На часах уже третий час – через два с половиной часа они с Мари встречаются в выставочном павильоне на Новослободской. Все ее знакомые нахваливают выставку японского художника Хакаси Мураками, а ему, Роме, вовсе нет никакого дела ни до модной галереи, ни до старика Мураками, ни до всех японцев вместе взятых. Хороший народ, трудолюбивый, но они – на другом конце света, а Маша – вот она, совсем рядом, просто протяни руку. Современное искусство, как оно ни старалось и ни лезло из кожи вон, так и не смогло понравиться Лузову. Не то чтобы он не понимал, что хотел донести тот или иной художник своей работой. Просто он знал способы куда более эффективные для выражения неуловимой человеческой мысли.

Итак, она будет ждать его там. И что дальше? Как сможет он начать этот нелегкий разговор впервые за все те годы, что они знакомы? В омут с головой никак нельзя, это только отпугнет ее, и тогда ни о каком расположении и мечтать не придется. В волнении Лузов поднес указательный палец к подбородку. Как же медленно идет время! Движется, как старая кляча, со скрипом, притворяясь, что устало бежать, и угрожая, что вот-вот остановится совсем. Но ему никогда не остановиться, никогда не замедлить свой бег, и вредничает оно только в больной голове самого Лузова.

Мучительно и трудно было пережить эти два часа. Но они прошли, как проходит все в мире – словно песок просачивается сквозь пальцы, а нам и в голову не приходит, что самые утомительные несколько часов из пережитых нами могли бы стать вместо этого самыми счастливыми в нашей жизни. Лузова охватил нервный мандраж, когда он подал Мари согнутую в локте руку, и она благосклонно просунула под нее свою тонкую кисть. Она была одета в шелковое желтое платьице в мелкий горошек, сверху небрежно была накинута шубка, а на ногах – осенние грубые ботфорты. Хотя зимний холод уже проигрывал ежегодную битву, ногам все еще было зябко. Светлые глаза ее улыбались из-под пушистых изогнутых ресниц, густо накрашенных тушью.

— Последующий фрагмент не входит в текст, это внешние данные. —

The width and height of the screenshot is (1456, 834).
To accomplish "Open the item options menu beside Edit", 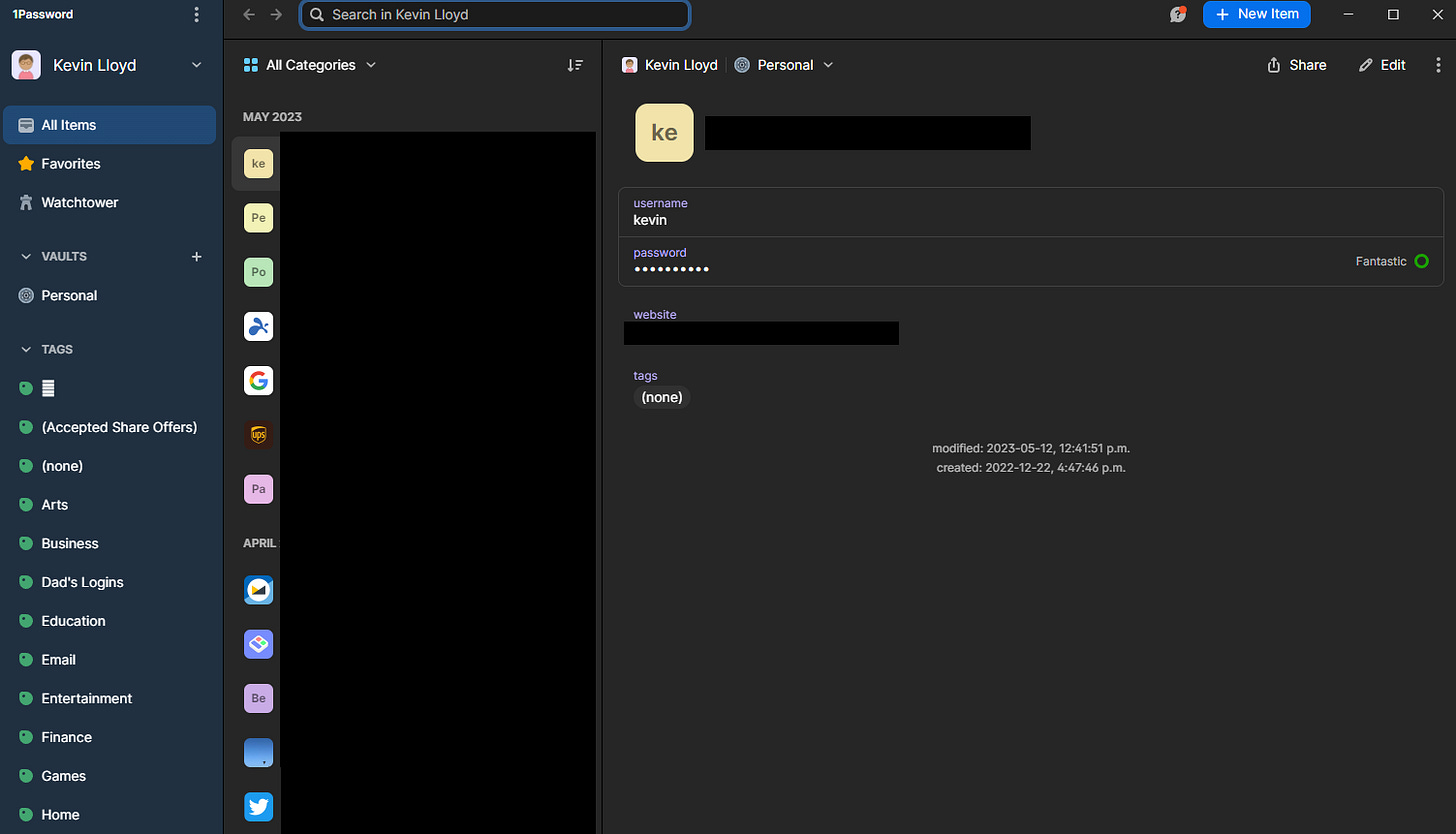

Купив билеты, они двинулись в глубь выставочного зала – туда, откуда начинался просмотр. Мари в предвкушении болтала головой туда-сюда, осматривая подвешенные на стенах картины. Однако стоило ей присмотреться к экспонатам как следует, и тут же улыбка слетела с ее лица. Кругом висели полотна с какой-то шедевральной мазней. Лузов едва сдерживался, чтобы не засмеяться. На одной картине была изображена кривая синяя окружность с громким названием «Одиночество». В другом конце располагалась скульптура из папье-маше. Это было похоже на какой-то коричневый столб, или на толстую палку, воткнутую в землю, или еще бог знает на что, но по замыслу автора это была «струя дыма». К экспонату подошла серьезная женщина в очках и коктейльном платье и стала внимательно всматриваться в стоящую перед ней палку. Потом она, сохраняя важный вид, прочла название и многозначительно хмыкнула. Тут Лузов не выдержал и неприлично громко расхохотался. Женщина недовольно посмотрела на него, затем на Машу и, причмокнув, удалилась в другой зал.

– Никогда не слышала про такого художника, хотя в Японии, говорят, он безумно популярен, прямо как Бенкси, – сказала Мари, желая, по-видимому, разрядить атмосферу.

– Я вообще знаю только одного Мураками, – смеясь, сказал Лузов. – Того, который писатель.

Они переходили из одного в зала в другой – всего их было пять – и диву давались, насколько продуктивен этот японец и как мастерски он штампует все эти картины, будто у него во владении есть собственный завод. Больше всего их поразила такая инсталляция: огромная пластмассовая ромашка, около метра в высоту, и в центре ее желтой сердцевины – маленький белый унитаз. На табличке было написано: «Спущенная молодость, 2016г.». Озадаченные ребята единогласно решили, что это просто слишком высокое искусство, чтобы суметь постичь его трезвым умом.